**Data records**
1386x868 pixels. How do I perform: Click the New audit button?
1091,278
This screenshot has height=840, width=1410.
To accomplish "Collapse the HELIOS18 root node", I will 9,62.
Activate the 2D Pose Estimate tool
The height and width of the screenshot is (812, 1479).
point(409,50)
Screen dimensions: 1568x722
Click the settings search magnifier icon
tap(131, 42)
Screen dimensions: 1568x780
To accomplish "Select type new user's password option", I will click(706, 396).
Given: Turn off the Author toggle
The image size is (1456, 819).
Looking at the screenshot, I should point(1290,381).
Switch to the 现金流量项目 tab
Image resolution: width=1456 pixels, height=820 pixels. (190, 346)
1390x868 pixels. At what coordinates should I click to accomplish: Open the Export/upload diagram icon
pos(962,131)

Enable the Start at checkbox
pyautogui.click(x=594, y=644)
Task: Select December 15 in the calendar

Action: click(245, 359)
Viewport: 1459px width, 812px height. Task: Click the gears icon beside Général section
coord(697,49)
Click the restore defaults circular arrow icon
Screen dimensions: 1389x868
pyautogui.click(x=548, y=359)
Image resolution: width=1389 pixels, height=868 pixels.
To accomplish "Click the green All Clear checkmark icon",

**Required work**
For this exercise, copy word for word the line that contains "Enable the Start at checkbox" and every line after it, ending with the last line of the entries above.

**Response**
Enable the Start at checkbox
pyautogui.click(x=594, y=644)
Task: Select December 15 in the calendar

Action: click(245, 359)
Viewport: 1459px width, 812px height. Task: Click the gears icon beside Général section
coord(697,49)
Click the restore defaults circular arrow icon
Screen dimensions: 1389x868
pyautogui.click(x=548, y=359)
Image resolution: width=1389 pixels, height=868 pixels.
To accomplish "Click the green All Clear checkmark icon",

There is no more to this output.